‘Buy now pay later’ firms such as Klarna are set to come under government fire following the results of a report to be published on Tuesday by the former Financial Conduct Authority (FCA) interim chief executive Chris Woolard.
Sky News reported that the sector will be coming under higher scrutiny after concerns that the company is encouraging customers to buy products that they cannot afford.
Woolard was commissioned by the FCA board to carry out a review on firms such as Klarna and Clearpay. Klarna now has 1m monthly active users and has been valued at $11bn (£8.5bn).
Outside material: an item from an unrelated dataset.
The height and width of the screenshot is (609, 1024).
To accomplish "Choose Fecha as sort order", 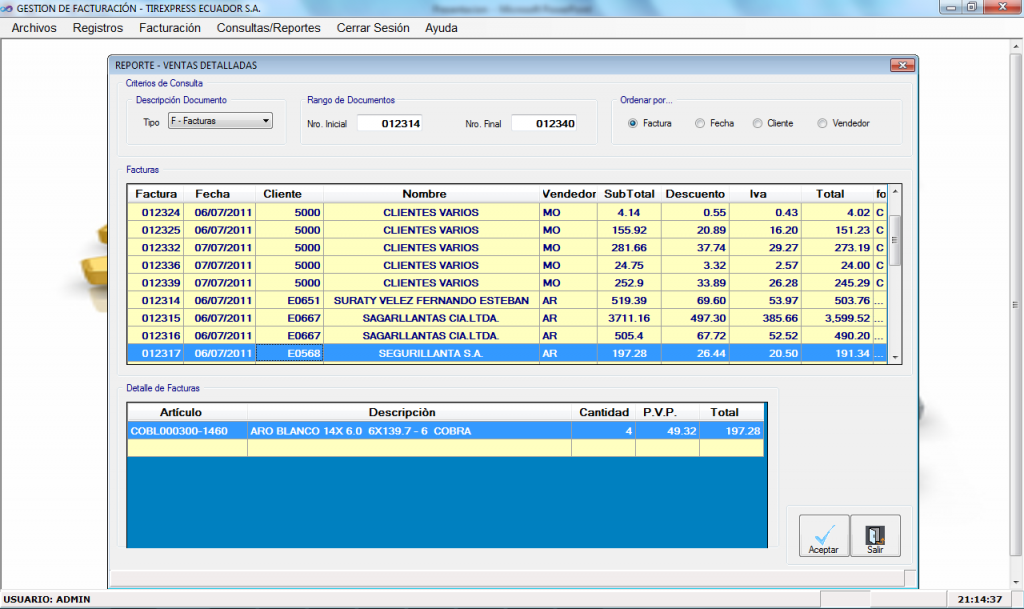I will pyautogui.click(x=699, y=124).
It has been hugely successful among young customers shopping online.
A spokesman for Klarna said that it was “very comfortable operating in a regulated environment and wholeheartedly supports further regulation of the buy now pay later sector in the UK”.
“We agree that regulation has not kept pace with new products and changes in consumer behaviour and it is now essential that regulation is modern and fit for purpose, reflecting both the digital nature of transactions and evolving consumer preferences.”
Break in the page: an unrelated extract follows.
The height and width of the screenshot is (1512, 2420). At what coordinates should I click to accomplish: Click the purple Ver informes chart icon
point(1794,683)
To use Klarna, shoppers only have to provide a name, email, date of birth, mobile number and billing address to have their payment deferred up to 30 days.
“Since launching the campaign, these cases of fraud have been worryingly common. This is largely thanks to just how easy it is to use these products and the little information required to access them. It’s a honeypot for fraudsters and it simply shouldn’t be this easy.”